"Reporting Crossing Line..": Journalist Forced To Leave India

Dias, who served as the South Asia bureau chief for the Australian Broadcasting Corporation (ABC) since January 2022, departed from the country last week………

Australian journalist Avani Dias revealed on Tuesday that she had to abruptly depart from India after being informed by the government that her visa extension would be denied due to her reporting allegedly crossing a line.

Dias, who served as the South Asia bureau chief for the Australian Broadcasting Corporation (ABC) since January 2022, departed from the country last week.

However, an unnamed Indian government official disputed Dias’s claim, stating that her departure was not due to visa issues but rather because she needed to meet a deadline for another job opportunity in Australia. The official clarified, “She left because she had to meet the timeline for another job offer in Australia.
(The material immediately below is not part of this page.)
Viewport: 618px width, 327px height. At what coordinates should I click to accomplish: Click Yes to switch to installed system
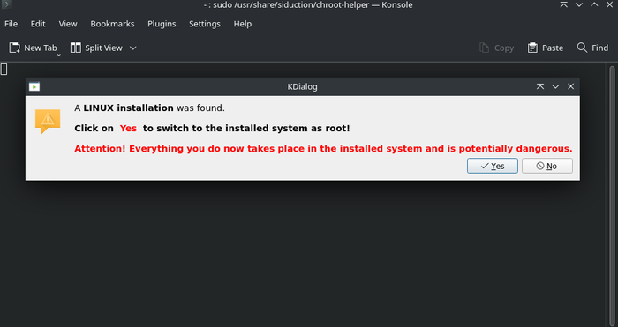tap(493, 166)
The reason for her leaving was not delay in issuance of visa but personal reasons.”


In a post on X, Dias explained, “After Australian Government intervention, I got a mere two-month extension…less than 24 hours before my flight.” She further stated, “We were also told my election accreditation would not come through because of an Indian Ministry directive. We left on day one of voting in the national election in what Modi calls ‘the mother of democracy’.”

This incident unfolded amidst the removal of Dias’s documentary on the killing of pro-Khalistan activist Hardeep Singh Nijjar from YouTube India. Canadian Prime Minister Justin Trudeau’s remarks sparked a diplomatic row, suggesting a potential link between Indian government agents and Nijjar’s killing.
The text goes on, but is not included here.